All persons born or naturalized in the United States, and subject to the jurisdiction thereof, are citizens of the United States and of the State wherein they reside. No State shall make or enforce any law which shall abridge the privileges or immunities of citizens of the United States; nor shall any State deprive any person of life, liberty, or property, without due process of law; nor deny to any person within its jurisdiction the equal protection of the laws.

[3] Ind.Code § 33-4-5-2(c):

Subject to appropriations made by the county fiscal body, the jury commissioners may utilize a computerized jury selection system.
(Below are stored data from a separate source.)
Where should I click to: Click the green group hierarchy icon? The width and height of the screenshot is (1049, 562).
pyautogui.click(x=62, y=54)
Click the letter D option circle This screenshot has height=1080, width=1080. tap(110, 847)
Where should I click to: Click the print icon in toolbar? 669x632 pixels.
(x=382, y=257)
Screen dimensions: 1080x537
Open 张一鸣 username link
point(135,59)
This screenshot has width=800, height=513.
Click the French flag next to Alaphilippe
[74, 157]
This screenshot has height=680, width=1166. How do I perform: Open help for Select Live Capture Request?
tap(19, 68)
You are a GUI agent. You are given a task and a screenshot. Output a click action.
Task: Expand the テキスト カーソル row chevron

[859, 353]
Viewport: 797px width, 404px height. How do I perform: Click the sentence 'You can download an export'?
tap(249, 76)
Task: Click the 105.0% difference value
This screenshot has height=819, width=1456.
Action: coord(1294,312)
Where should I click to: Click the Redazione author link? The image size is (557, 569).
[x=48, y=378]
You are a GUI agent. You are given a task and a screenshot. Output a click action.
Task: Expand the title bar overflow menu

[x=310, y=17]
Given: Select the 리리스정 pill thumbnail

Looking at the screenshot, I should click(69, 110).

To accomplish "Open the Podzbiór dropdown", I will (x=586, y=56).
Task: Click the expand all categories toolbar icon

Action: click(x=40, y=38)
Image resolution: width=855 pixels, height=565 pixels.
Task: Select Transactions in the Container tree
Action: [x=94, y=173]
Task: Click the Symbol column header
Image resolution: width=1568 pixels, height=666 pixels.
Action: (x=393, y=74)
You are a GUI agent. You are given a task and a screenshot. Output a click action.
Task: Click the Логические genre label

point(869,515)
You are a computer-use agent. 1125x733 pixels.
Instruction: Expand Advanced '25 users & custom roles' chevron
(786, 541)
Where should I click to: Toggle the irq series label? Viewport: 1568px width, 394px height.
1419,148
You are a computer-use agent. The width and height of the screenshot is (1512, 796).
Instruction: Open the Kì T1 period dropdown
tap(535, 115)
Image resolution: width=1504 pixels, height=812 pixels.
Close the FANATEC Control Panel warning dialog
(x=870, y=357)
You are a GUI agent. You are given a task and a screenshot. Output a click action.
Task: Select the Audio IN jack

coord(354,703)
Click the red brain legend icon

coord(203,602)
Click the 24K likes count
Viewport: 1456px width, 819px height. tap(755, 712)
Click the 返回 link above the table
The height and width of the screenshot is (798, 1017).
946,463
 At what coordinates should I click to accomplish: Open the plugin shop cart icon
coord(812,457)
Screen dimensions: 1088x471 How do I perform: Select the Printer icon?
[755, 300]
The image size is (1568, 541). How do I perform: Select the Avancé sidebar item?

However, the system utilized for the selection system must be fair and may not violate the rights of persons with respect to the impartial and random selection of prospective jurors. The jurors selected under the computerized jury selection system must be eligible for selection under this chapter. The commissioners shall deliver the names of the individuals selected to the clerk of the circuit court. The commissioners shall observe their oath in all activities taken under this subsection.

[4] A large percentage of the total African-American population in the county resides in six of the nineteen zip code areas. Nine of the remaining thirteen zip code areas have large white majorities, and four have no African-Americans at all.

[5] We note that two out of nineteen is slightly more than 10%. According to Wilder's argument, African-Americans make up 10% of the population in St. Joseph County. Ironically, Wilder suggests the jury selection procedures in St. Joseph County do not systematically exclude African-Americans.

[6] Wilder claims the State has not demonstrated a significant state interest in its jury selection method. However, as Wilder has not made the initial prima facie showing that he has been denied his right to have a jury of a cross-section of his peers, the State needs prove no such interest.

[7] It is not entirely clear from the record whether a judgment of conviction was entered on the felony murder verdict. If no such judgment of conviction was entered, "merger" of the two counts would not be necessary. See Carter v. State, 750 N.E.2d 778, 781 (Ind.2001) ("a jury verdict on which the court did not enter judgment ... is unproblematic ... [t]here is no particular reason to order a trial court to vacate the jury `conviction' on, say, counts one or two where the trial court entered a judgment only on count three.") To the extent a judgment of conviction on Wilder's felony murder verdict is present, it is hereby vacated.